If more than 40% of the articular surface cannot be reconstructed, an acute talonavicular fusion should be considered.
Postoperative management
Cast or brace immobilization with non-weight bearing is recommended for 12 weeks.
Complications
These include nonunion, arthritic degeneration, late instability, loss of normal foot alignment through bony resorption or collapse, and osteonecrosis.
Osteonecrosis: The risk is increased with significantly displaced, markedly comminuted fractures. It may result in collapse of the navicular, with need for bone grafting and internal fixation.
Posttraumatic osteoarthritis may occur as a result of articular incongruity, chondral damage, or free osteochondral fragments.
NAVICULAR DISLOCATION
Isolated dislocation or subluxation of the navicular is rare.
The mechanism is hyperplantar flexion of the forefoot with subsequent axial loading.
Open reduction is usually necessary to restore both navicular position and articular congruity.
CUBOID FRACTURES
Epidemiology
Injury to the cuboid can occur as an isolated entity but is usually seen in association with injuries to the talonavicular joint or other midfoot structures or in conjunction with Lisfranc injuries.
Anatomy
The cuboid is part of the lateral support column of the foot.
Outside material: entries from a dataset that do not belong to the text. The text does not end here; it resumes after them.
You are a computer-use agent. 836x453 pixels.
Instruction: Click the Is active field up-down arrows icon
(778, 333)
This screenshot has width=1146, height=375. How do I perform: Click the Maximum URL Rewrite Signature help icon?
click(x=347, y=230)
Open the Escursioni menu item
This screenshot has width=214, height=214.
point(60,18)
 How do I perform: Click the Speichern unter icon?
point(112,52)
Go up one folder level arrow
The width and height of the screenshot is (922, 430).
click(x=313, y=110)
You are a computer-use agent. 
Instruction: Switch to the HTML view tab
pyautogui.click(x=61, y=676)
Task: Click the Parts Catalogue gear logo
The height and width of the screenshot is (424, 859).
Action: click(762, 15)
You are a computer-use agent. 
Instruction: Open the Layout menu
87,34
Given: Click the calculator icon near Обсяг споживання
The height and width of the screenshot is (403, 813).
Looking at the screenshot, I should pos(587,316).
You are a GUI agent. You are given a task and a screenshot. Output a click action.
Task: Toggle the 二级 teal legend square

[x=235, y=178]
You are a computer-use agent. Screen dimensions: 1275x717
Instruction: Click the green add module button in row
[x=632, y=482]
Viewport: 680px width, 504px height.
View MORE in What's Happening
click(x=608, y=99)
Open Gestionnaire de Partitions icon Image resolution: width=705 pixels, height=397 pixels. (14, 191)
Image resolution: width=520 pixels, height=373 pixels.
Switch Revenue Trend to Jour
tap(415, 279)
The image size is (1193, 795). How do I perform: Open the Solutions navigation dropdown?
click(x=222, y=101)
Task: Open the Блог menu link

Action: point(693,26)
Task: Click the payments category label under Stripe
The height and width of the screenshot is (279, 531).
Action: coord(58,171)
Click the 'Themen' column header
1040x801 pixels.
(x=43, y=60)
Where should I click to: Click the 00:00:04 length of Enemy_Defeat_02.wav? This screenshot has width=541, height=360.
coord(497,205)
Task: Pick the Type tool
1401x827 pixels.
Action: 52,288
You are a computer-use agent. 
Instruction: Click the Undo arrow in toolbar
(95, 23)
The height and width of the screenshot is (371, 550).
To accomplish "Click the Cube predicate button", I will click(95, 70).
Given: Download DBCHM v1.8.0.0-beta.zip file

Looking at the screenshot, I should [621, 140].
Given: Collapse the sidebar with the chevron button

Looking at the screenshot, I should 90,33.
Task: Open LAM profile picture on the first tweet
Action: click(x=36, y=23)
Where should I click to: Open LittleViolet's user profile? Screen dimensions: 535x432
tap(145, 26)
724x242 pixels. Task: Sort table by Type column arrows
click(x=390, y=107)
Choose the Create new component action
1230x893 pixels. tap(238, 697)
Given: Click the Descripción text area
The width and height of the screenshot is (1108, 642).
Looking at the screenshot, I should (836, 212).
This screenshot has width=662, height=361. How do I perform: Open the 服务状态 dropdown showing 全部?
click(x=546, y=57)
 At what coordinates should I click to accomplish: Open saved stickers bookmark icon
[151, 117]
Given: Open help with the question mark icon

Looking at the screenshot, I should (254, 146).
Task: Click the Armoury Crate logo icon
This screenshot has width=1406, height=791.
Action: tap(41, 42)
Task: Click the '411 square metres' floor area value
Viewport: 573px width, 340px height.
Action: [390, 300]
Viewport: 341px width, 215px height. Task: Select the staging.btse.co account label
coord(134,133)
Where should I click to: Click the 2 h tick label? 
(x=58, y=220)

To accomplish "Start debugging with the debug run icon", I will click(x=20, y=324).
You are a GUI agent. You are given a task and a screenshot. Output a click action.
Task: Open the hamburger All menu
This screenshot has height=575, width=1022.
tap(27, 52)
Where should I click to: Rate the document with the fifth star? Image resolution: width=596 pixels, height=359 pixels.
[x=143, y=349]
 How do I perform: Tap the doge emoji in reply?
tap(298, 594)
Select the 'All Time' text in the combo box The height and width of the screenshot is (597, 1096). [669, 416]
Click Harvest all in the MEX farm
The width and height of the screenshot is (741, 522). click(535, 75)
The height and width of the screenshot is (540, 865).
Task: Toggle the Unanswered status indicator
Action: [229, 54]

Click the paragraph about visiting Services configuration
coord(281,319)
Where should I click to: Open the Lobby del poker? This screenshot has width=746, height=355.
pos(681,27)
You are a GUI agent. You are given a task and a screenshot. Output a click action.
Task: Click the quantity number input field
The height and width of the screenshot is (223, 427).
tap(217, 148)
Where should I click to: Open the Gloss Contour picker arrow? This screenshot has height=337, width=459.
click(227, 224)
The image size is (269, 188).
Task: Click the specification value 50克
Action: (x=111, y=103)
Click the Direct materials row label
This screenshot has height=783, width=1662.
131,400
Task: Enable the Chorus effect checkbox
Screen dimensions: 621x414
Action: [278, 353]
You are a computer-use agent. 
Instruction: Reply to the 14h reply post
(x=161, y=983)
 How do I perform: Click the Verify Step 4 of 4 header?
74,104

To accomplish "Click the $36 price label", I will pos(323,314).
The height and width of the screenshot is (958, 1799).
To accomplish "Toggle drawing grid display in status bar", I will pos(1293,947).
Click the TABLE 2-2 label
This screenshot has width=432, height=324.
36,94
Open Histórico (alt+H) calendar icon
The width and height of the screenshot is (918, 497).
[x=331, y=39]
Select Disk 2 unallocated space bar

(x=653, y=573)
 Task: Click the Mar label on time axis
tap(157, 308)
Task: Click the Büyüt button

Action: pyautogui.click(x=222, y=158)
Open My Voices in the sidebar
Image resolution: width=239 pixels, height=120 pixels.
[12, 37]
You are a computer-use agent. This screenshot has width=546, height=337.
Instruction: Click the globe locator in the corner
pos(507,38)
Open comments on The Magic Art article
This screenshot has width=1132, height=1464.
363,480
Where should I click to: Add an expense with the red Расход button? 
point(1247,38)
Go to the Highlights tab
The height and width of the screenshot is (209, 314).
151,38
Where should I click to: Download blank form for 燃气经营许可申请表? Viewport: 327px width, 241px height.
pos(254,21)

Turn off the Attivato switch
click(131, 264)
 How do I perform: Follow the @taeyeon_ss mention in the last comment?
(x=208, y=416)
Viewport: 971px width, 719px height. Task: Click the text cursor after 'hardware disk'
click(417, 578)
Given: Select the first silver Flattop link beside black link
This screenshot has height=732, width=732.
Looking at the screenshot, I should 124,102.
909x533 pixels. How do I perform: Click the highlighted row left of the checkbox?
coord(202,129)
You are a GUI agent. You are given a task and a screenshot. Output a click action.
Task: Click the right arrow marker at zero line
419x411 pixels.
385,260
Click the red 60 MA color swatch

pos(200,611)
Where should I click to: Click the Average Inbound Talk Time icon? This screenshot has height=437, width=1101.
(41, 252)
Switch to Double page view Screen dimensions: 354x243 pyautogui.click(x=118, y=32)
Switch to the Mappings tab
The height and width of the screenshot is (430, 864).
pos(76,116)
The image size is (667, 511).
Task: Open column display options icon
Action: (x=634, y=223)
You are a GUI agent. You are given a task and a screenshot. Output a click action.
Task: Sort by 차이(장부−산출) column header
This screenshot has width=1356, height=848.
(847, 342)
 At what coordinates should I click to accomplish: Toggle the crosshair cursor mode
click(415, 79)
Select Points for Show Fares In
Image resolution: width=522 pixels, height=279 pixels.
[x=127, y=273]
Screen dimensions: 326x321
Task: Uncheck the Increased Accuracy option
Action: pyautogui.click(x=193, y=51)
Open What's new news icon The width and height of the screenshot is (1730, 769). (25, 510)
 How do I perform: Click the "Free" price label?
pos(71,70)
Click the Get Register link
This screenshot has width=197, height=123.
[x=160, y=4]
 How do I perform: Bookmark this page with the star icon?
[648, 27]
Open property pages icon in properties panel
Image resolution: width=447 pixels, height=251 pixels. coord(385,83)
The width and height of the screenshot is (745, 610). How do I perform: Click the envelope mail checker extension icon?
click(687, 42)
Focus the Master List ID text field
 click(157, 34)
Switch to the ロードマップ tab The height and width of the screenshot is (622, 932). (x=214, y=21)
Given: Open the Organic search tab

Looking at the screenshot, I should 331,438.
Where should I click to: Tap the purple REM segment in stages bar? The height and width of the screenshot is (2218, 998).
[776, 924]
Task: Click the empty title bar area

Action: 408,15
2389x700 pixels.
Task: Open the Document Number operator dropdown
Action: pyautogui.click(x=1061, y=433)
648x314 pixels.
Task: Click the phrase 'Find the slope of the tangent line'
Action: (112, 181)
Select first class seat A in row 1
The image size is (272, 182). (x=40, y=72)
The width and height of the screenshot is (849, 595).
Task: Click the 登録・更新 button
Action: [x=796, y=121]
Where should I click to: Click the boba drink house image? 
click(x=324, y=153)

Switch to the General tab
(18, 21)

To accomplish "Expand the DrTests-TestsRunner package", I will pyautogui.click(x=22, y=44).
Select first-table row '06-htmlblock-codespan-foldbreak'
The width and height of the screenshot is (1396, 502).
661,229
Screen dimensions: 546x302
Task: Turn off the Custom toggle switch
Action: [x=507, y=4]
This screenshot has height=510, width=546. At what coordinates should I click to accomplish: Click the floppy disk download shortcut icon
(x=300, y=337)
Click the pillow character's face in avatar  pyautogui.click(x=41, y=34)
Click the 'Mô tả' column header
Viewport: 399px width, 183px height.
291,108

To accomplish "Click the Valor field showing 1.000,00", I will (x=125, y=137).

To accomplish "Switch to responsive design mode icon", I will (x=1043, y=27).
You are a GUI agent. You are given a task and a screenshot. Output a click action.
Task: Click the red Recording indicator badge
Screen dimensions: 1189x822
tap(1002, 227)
The cuboid articulates with the calcaneus proximally, the navicular and lateral cuneiform medially, and the lateral two metatarsals distally.
Its plantar aspect forms a portion of the roof of the peroneal groove through which the peroneus longus tendon runs; scarring and irregularity of the peroneal groove caused by cuboid fracture may compromise function of peroneus longus tendon.
Mechanism of Injury
Direct: This is uncommon; trauma to the dorsolateral aspect of the foot may result in fractures of the cuboid.
Indirect: This accounts for most cuboid fractures.
“Nutcracker injury”: Torsional stress or forefoot abduction may result in impaction of the cuboid between the calcaneus and the lateral metatarsals.
Extreme plantar flexion may cause isolated sprain or dislocation of calcaneocuboid joint in high-velocity trauma, dance injuries, or patients with Ehlers-Danlos syndrome.
Stress fractures may occur in athletic individuals.
Clinical Evaluation
Patients typically present with pain, swelling, and tenderness to palpation at the dorsolateral aspect of the foot.
Palpation of all bony structures of the foot should be performed to rule out associated injuries.
Pain on the lateral aspect of the foot may be confused with symptoms of peroneal tendonitis in cases of stress fractures of the cuboid.
Radiographic Evaluation
AP, lateral, and oblique views of the foot should be obtained.
Multiple medial oblique radiographic views may be needed to see the articular outlines of both the calcaneocuboid and cuboid metatarsal joints.
As with other potential midfoot problems, weight-bearing or stress views should be obtained to rule out interosseus instability of surrounding structures.
A small medial or dorsal avulsion fracture of the navicular is considered a sign of possible cuboid injury.
A CT scan may be necessary to assess the extent of injury and instability.
An MRI or bone scan may be used for diagnosing a stress fracture.